More than 1.42 million netizens voiced their support for putting pictorial warnings on cigarette packages in the two weeks after the online survey began.

"We got the reply recently. The authorities refused our proposal. They said they would make the warnings on the front larger and print warnings on the back of the packs in minority languages," Wu said.

Experts say it is China's tobacco monopoly system that makes putting warning pictures on cigarette packaging difficult, as China's State Tobacco Monopoly Administration is both the tobacco producer and the regulator responsible for tobacco control.

"There is no way that tobacco control and the development of the tobacco industry can be properly done by the same department," Jiang Yuan said.

High-end cigarettes and those given as gifts contribute significantly to the tobacco industry's profits and taxes.

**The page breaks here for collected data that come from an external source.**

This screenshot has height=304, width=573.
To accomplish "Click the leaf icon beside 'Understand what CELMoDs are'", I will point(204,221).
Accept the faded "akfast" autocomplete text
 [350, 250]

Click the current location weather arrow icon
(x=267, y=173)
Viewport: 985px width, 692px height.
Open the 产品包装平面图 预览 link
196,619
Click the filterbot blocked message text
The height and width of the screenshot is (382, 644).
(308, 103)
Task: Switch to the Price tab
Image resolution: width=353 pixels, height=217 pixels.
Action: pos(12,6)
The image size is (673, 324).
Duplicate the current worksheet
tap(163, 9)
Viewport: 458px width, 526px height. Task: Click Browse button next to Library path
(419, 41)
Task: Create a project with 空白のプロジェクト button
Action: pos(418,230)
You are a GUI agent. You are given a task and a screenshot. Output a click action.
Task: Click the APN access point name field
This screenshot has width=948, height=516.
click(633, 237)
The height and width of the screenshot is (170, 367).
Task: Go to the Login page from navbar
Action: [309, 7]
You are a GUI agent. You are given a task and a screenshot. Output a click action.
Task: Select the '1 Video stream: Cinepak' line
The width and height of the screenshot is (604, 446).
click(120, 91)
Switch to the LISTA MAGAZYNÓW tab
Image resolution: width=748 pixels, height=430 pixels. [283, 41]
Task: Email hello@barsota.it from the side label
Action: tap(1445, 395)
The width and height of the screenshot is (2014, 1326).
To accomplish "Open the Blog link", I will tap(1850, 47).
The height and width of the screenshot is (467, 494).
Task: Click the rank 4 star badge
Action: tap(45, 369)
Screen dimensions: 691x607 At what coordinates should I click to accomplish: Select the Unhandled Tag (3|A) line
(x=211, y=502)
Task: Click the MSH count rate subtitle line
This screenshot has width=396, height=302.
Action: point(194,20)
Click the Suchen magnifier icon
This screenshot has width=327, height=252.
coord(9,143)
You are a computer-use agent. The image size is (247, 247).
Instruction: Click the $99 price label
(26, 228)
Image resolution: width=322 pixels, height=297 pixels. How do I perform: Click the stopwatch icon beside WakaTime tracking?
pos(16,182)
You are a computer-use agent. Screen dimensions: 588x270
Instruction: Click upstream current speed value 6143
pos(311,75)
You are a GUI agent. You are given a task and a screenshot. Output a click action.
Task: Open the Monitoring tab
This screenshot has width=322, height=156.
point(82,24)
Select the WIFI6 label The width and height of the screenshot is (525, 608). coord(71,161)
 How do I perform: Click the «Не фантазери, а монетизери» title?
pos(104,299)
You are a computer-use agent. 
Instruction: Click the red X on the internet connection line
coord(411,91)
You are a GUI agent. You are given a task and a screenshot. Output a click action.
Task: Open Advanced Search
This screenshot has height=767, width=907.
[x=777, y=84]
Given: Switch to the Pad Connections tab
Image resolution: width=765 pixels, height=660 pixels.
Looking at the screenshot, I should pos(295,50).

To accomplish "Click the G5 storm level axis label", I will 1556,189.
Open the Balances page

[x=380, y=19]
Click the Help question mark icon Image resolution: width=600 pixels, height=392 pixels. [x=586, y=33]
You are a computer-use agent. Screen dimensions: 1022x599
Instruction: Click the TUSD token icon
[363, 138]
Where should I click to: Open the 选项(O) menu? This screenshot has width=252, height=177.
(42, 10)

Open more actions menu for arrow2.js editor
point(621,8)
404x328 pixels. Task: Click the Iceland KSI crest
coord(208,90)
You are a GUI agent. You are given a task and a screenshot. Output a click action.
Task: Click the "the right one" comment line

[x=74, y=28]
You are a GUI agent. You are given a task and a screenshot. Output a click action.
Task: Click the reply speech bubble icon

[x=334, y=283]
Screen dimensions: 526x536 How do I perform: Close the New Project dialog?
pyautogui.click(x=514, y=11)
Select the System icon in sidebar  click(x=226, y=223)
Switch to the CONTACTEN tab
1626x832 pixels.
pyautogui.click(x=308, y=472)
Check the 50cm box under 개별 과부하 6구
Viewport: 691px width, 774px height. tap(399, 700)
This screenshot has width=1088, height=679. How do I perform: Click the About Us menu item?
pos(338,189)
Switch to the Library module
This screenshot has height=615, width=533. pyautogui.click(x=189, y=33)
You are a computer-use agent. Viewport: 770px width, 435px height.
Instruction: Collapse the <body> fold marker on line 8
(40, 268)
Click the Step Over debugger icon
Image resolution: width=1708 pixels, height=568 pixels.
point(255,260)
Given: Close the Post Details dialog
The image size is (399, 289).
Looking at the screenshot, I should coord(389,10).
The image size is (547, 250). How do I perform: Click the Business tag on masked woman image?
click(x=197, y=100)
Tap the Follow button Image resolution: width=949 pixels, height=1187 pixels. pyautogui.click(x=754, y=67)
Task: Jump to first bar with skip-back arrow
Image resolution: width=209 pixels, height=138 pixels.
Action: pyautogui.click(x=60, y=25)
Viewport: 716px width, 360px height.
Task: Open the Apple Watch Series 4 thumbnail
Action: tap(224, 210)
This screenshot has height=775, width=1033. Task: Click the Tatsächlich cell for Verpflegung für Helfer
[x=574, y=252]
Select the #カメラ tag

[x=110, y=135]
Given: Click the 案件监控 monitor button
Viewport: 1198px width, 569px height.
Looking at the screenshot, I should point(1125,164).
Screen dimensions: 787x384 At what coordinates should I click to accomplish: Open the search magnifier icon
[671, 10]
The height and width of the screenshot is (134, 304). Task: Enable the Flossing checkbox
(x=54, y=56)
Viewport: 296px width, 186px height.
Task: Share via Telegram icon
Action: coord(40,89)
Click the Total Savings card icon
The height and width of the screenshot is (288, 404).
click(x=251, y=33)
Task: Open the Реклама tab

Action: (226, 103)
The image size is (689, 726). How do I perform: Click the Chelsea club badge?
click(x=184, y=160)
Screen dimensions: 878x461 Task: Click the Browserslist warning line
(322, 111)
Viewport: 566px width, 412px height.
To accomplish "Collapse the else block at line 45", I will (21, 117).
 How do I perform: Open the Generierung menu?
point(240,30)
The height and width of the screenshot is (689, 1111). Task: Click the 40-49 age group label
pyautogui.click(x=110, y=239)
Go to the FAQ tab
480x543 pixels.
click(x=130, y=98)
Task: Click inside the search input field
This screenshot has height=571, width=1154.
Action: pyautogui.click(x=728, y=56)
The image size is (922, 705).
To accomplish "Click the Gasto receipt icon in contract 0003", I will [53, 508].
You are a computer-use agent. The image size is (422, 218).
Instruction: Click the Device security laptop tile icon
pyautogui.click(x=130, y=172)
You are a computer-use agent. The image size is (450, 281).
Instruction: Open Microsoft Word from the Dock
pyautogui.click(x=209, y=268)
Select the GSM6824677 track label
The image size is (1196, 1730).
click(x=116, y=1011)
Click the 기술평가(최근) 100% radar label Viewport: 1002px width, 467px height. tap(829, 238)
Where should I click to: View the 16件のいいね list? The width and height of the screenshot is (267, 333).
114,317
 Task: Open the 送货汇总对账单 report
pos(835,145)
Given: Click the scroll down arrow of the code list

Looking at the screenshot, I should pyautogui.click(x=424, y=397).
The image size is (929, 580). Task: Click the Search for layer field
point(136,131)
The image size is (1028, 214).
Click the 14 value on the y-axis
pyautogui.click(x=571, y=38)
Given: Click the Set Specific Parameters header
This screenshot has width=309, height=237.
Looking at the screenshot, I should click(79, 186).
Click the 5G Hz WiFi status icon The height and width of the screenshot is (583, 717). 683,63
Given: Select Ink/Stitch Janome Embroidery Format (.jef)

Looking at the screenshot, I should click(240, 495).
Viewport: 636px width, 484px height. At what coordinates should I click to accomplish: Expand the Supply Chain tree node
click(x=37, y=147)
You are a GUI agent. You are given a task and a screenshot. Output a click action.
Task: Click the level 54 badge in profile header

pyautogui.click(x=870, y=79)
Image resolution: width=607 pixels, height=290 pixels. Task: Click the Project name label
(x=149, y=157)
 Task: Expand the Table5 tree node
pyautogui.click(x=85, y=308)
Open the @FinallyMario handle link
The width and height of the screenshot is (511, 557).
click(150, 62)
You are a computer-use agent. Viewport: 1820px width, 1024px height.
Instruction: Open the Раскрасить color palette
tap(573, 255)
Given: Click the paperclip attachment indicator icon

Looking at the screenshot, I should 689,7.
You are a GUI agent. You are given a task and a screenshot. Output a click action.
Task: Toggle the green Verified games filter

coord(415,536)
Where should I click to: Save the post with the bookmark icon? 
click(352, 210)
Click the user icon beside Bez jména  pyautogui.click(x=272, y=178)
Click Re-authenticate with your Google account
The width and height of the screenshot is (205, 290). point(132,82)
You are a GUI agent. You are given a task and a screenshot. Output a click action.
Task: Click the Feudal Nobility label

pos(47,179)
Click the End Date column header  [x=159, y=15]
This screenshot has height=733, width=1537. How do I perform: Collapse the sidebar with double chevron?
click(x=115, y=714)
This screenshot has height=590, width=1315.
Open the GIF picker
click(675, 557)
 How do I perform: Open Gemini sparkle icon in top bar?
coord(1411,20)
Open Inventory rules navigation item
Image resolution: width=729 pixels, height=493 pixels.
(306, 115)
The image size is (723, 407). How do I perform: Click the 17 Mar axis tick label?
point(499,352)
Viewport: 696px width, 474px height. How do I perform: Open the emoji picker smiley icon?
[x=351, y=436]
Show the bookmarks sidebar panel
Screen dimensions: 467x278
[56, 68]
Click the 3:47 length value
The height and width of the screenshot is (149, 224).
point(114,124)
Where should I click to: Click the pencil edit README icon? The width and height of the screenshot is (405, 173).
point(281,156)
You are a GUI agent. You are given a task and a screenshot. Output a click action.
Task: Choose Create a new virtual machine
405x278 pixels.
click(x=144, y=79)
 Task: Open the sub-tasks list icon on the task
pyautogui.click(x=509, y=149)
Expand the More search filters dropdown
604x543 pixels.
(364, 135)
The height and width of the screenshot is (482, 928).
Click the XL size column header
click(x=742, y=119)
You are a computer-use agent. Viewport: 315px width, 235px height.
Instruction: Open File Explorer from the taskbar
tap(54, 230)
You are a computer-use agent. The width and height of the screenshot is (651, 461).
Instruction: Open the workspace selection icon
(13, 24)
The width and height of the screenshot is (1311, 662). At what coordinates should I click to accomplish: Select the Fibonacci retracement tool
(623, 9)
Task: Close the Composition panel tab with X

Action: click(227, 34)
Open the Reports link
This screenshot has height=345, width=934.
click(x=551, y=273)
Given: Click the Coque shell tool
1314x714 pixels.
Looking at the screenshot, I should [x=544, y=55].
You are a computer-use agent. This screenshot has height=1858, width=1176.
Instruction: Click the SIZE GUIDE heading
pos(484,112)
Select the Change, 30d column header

If disgusting pictures appear on the packs, there will be no market for these cigarettes, said Hu Linlin, a doctor at the Chinese Academy of Engineering Sciences.

Now, some 23 countries print large warning pictures on cigarette packs. But smokers in 90 percent of countries and regions in the world still don't see such warnings.

There is still much to be done for tobacco control in China, and around the world, Wu Yiqun, said.